- Battle of Song-Jin: Part of the Ming-Qing transition
| Date | 1641–1642 |
| Location | Songshan and Jinzhou, China |
| Result | Qing victory |

Belligerents
- Qing dynasty: Ming dynasty

Commanders and leaders
- Hong Taiji Jirgalang Dorgon Dodo Ajige Oboi Kong Youde Geng Zhongming Shang Kexi Ebilun Hooge: Hong Chengchou (POW) Zu Dashou Wu Sangui Cao Bianjiao Yang Guozhu † Wang Tingchen Bai Guang'en Xia Chengde Zu Dale (POW)

Strength
- 100,000+ (Hong Taiji) 20,000+ (Dorgon): 60,000+ (Hong Chengchou in Songshan) 25,000+ (Zu Dashou in Jinzhou)

Casualties and losses
- Unknown: Approx. 50,000-60,000

= Battle of Song-Jin =

1641–2 battle between Qing and Ming dynasties

The Battle of Song-Jin (松錦之戰) was fought in 1641 and 1642 at Songshan and Jinzhou, hence the name "Song-Jin". Hong Chengchou's 100,000 elite troops, sent to break the siege of Jinzhou, were crushed by the Eight banner armies of the Qing Dynasty at Songshan. Hong Chengchou and a small number of the remaining troops were besieged at Songshan and defeated a few months later. The Jinzhou garrison and the general Zu Dashou surrendered to the Qing army shortly after the defeat of Ming armies at Songshan.

==The siege of Jinzhou==

Since the time of Yuan Chonghuan, the Ming dynasty had rarely changed its Liaodong defensive strategy. Ming leaders largely spent their energies building fortresses, relying on artillery and cannons as defensive measures rather than going on the offensive. For a time this defensive strategy frustrated the Qing army, but eventually Hong Taiji was able to develop a solution for the Qing by reforming their logistical operations, creating supply lines that allowed them to prosecute long-term siege warfare.

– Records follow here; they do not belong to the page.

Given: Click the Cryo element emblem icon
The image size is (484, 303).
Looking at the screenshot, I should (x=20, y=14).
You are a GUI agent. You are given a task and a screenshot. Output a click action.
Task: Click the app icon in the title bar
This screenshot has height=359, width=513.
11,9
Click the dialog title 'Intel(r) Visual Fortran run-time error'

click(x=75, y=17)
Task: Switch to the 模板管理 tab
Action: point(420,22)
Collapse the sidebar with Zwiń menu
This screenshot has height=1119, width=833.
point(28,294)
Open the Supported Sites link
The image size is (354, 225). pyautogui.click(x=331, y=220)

Zu Dashou was by then in charge of defense in Jinzhou. Zu had surrendered to Qing at the Battle of Dalinghe and offered to take Jinzhou. When he succeeded taking Jinzhou, he switched sides again and took control of Jinzhou. In the 6th year of Chongde (1641) Jirgalang ordered his troops to retake Jinzhou and lay siege to the city. Zu then sent a letter seeking reinforcements from Beijing. In the fourth lunar month, Hong Taiji decided to maintain the siege upon Jinzhou.

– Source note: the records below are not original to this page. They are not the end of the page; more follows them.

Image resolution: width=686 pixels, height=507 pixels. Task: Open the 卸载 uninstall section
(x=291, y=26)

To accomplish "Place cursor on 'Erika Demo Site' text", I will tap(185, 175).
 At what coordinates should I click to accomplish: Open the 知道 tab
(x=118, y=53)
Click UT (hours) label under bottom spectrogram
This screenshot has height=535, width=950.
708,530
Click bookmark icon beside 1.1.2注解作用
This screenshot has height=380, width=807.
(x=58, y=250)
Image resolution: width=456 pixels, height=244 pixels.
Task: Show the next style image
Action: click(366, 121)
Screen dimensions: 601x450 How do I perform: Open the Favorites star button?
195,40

==Hong Chengchou's reinforcements==

Marshal Hong Chengchou was ordered by the Chongzhen Emperor to rescue Zu Dashou and his army. Under his command, there were 8 area commanders in chief (Zongbing) and more than 100,000 troops, which included Wu Sangui and Cao Bianjiao's troops.

In the tenth lunar month, Hong Chengchou left Shanhai Pass and summoned eight generals: Wu Sangui, Cao Bianjiao, Wang Tingchen, Bai Guang'en, Ma Ke, Yang Guozhu, Wang Pu, and Tang Tong. The Ming troops under their control, numbering up to 100,000 infantry heavily armed with matchlock muskets and 40,000 cavalry, were ordered to liberate Jinzhou. Meanwhile, Zu Dashou still maintained the defence of Jinzhou and used Songshan(松山), Xingshan(杏山), and Tashan(塔山) as defensive wings. On the Qing side, generals Kong Youde, Geng Zhongming and Shang Kexi were ordered to reinforce the troops laying siege to Jinzhou.

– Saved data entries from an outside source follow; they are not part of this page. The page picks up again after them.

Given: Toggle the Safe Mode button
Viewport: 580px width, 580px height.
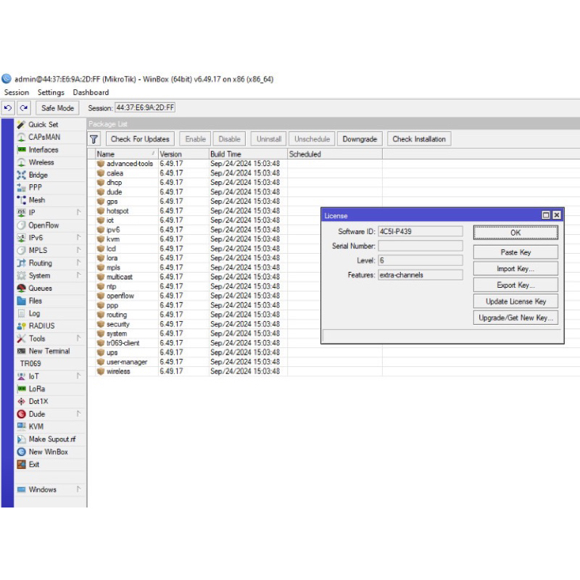Looking at the screenshot, I should [x=57, y=108].
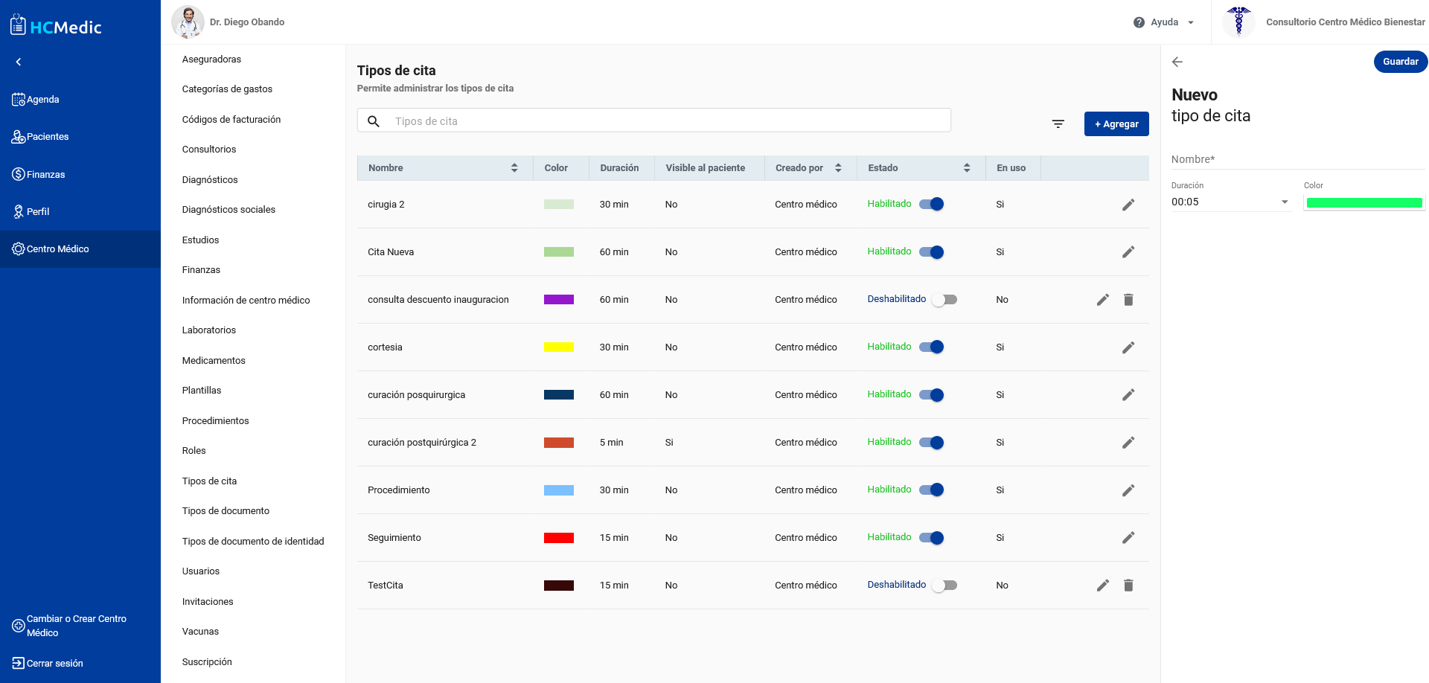Toggle off the cortesia status switch

click(931, 347)

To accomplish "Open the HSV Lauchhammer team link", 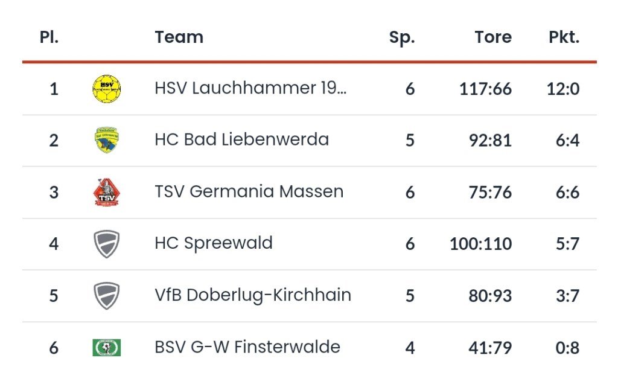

Hong Chengchou positioned his troops on Mt. Rufeng which stands between Songshan and Jinzhou. When the battle first started the Qing forces did badly. Hong Taiji therefore decided to remain on the defensive, conducting only small scale attacks on the Ming army's front line. When the enemy became exhausted, he would then release a full-scale attack to achieve victory. The impatient Chongzhen emperor ordered his marshal to be more aggressive, playing into Hong Taiji's plans.

Upon seeing the enemy's advance, Hong Taiji ordered his troops to set an ambush along the enemy's retreat, while also seizing their logistic supply. His troops then slaughtered every single retreating enemy. Hong Chengchou decided to conduct a desperate attack. His subordinates disagreed with his plan; some argued that they should retreat to Ningyuan and resupply the troops. Wang Pu and some generals decided to retreat without orders upon hearing that Hong Taiji himself was leading the army, and were horribly slaughtered by Hong Taiji. Only 50,000 survived the battle.

In Hong Chengchou's camp, there were only 10,000 soldiers left, and they were forced to retreat into Songshan. Cao Bianjiao and Wang Tingchen managed to escape the encirclement and united with Hong Chengchou. The siege of Songshan thus began.

==The siege of Songshan==

Songshan then suffered the same fate with Jinzhou, with no food supply nor reinforcement. Hong Chengchou tried to break the encirclement many times, yet always failed. Cao Bianjiao attempted to directly attack Hong Taiji's military camp and assassinate him but his plan failed, Hong Taiji personally tried to defend himself using his sword, and Cao was eventually forced to retreat after sustaining several wounds over his body due to being injured by Hong Taiji's guard officers. Hong Chengchou's other desperate subordinate, Xia Chengde, secretly communicated to Qing and promised to open the city gate. During this process, he would take his son, Xia Shu, as a hostage while negotiating his surrender. On the 18th day of the second lunar month in the following year, Qing troops finally broke through and captured Hong Chengchou along with xunfu Qiu Minyang and some other generals. Qiu was then executed by Hong Taiji, along with Cao Bianjiao and Wang Tingchen, while Hong was taken alive to Shengjing.

With no hope left, Zu Dashou was forced to surrender on the 3rd day of the following month. The defense lines in Tashan and Xingshan were crushed in the 4th month, and the battle of Song-Jin ended.

==Aftermath==

Hong Taiji regarded Hong Chengchou as an excellent and brilliant general, and tried to persuade him to submit to the Qing. Hong Chengchou refused, but Fan Wencheng managed to persuade him to do so. Hong Chengchou was then assigned into the Yellow Banner and appointed the military governor of Nanjing during the reign of Shunzhi. He later managed to persuade numerous Southern Ming generals to surrender to the Qing government, and paved the way for the conquest of Southern China.

Hong Chengchou's surrender was a huge blow to the Ming dynasty after the execution of Yuan Chonghuan. Many historians consider the Battle of Song-Jin to be the decisive, climactic battle of the transition between the Ming and the Qing. There were no other competent generals left to protect the Ming empire. With the surrender of Wu Sangui, there was no obstacle left for the Qing to conquer the rest of China.